• [Data extracts]
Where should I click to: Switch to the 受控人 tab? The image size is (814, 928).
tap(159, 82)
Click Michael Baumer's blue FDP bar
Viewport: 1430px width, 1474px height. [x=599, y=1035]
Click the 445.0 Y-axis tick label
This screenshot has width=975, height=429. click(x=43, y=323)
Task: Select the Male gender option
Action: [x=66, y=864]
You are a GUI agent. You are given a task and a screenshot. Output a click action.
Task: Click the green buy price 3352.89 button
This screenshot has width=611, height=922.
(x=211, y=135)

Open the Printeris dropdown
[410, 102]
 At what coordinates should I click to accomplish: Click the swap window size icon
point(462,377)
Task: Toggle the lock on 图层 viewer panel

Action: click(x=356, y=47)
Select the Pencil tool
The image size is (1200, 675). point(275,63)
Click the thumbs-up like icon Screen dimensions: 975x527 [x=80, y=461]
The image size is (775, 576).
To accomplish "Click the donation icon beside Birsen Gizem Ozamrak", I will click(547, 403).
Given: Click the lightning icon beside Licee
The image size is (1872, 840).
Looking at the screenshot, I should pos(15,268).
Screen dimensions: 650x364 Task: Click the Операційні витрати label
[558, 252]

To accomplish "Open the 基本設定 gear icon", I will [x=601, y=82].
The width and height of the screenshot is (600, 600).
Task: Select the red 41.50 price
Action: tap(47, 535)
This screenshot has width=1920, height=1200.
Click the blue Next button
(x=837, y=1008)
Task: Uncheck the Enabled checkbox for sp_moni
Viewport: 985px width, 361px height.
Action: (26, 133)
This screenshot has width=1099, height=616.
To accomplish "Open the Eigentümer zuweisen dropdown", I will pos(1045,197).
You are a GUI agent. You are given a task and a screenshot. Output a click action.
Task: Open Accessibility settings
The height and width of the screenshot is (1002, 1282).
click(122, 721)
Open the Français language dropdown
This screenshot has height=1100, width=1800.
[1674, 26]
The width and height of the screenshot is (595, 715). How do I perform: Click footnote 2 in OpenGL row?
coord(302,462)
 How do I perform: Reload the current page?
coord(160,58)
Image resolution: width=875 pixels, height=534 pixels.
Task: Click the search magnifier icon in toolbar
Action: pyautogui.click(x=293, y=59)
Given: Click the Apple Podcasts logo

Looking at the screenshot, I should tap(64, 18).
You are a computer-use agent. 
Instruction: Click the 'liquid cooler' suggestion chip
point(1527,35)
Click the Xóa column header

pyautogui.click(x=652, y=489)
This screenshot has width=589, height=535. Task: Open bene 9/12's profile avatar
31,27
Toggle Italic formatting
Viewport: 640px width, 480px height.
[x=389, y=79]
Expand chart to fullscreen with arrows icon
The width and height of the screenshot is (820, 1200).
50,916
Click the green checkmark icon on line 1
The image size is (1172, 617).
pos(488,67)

• [Task prompt] Reproduce the entire listing. Keep every word as it is.

• [Answer to this task]
Where should I click to: Switch to the 受控人 tab? The image size is (814, 928).
tap(159, 82)
Click Michael Baumer's blue FDP bar
Viewport: 1430px width, 1474px height. [x=599, y=1035]
Click the 445.0 Y-axis tick label
This screenshot has width=975, height=429. click(x=43, y=323)
Task: Select the Male gender option
Action: [x=66, y=864]
You are a GUI agent. You are given a task and a screenshot. Output a click action.
Task: Click the green buy price 3352.89 button
This screenshot has width=611, height=922.
(x=211, y=135)

Open the Printeris dropdown
[410, 102]
 At what coordinates should I click to accomplish: Click the swap window size icon
point(462,377)
Task: Toggle the lock on 图层 viewer panel

Action: click(x=356, y=47)
Select the Pencil tool
The image size is (1200, 675). point(275,63)
Click the thumbs-up like icon Screen dimensions: 975x527 [x=80, y=461]
The image size is (775, 576).
To accomplish "Click the donation icon beside Birsen Gizem Ozamrak", I will click(547, 403).
Given: Click the lightning icon beside Licee
The image size is (1872, 840).
Looking at the screenshot, I should pos(15,268).
Screen dimensions: 650x364 Task: Click the Операційні витрати label
[558, 252]

To accomplish "Open the 基本設定 gear icon", I will [x=601, y=82].
The width and height of the screenshot is (600, 600).
Task: Select the red 41.50 price
Action: tap(47, 535)
This screenshot has width=1920, height=1200.
Click the blue Next button
(x=837, y=1008)
Task: Uncheck the Enabled checkbox for sp_moni
Viewport: 985px width, 361px height.
Action: (26, 133)
This screenshot has width=1099, height=616.
To accomplish "Open the Eigentümer zuweisen dropdown", I will pos(1045,197).
You are a GUI agent. You are given a task and a screenshot. Output a click action.
Task: Open Accessibility settings
The height and width of the screenshot is (1002, 1282).
click(122, 721)
Open the Français language dropdown
This screenshot has height=1100, width=1800.
[1674, 26]
The width and height of the screenshot is (595, 715). How do I perform: Click footnote 2 in OpenGL row?
coord(302,462)
 How do I perform: Reload the current page?
coord(160,58)
Image resolution: width=875 pixels, height=534 pixels.
Task: Click the search magnifier icon in toolbar
Action: pyautogui.click(x=293, y=59)
Given: Click the Apple Podcasts logo

Looking at the screenshot, I should tap(64, 18).
You are a computer-use agent. 
Instruction: Click the 'liquid cooler' suggestion chip
point(1527,35)
Click the Xóa column header

pyautogui.click(x=652, y=489)
This screenshot has width=589, height=535. Task: Open bene 9/12's profile avatar
31,27
Toggle Italic formatting
Viewport: 640px width, 480px height.
[x=389, y=79]
Expand chart to fullscreen with arrows icon
The width and height of the screenshot is (820, 1200).
50,916
Click the green checkmark icon on line 1
The image size is (1172, 617).
pos(488,67)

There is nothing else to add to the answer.